▶ _Data provided_:
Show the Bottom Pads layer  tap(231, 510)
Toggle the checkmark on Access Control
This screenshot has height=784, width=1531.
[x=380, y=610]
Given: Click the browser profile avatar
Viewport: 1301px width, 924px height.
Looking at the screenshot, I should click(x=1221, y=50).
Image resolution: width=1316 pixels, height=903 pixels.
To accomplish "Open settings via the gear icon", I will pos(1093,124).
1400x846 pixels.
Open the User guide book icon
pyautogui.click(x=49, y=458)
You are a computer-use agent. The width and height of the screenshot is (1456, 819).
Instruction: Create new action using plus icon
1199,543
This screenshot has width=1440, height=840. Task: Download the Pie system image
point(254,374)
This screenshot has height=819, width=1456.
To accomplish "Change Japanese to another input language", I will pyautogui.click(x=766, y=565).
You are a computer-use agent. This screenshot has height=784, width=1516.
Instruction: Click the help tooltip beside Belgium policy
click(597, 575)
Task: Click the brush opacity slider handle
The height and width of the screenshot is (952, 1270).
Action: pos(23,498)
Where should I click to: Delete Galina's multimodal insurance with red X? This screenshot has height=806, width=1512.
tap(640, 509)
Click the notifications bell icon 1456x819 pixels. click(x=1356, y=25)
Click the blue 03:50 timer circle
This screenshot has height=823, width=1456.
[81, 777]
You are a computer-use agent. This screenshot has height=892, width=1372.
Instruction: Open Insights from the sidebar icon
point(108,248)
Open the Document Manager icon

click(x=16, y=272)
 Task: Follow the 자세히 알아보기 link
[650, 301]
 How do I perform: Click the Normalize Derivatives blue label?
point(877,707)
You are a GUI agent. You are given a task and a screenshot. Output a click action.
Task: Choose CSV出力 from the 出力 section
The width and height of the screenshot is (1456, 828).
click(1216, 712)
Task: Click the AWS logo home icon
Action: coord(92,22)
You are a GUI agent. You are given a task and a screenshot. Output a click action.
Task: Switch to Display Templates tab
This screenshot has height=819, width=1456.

▶ _Prompt_: Isolate each line of the listing above that includes "accomplish". Copy it.

▶ _Solution to this exercise_:
To accomplish "Open settings via the gear icon", I will pos(1093,124).
To accomplish "Change Japanese to another input language", I will pyautogui.click(x=766, y=565).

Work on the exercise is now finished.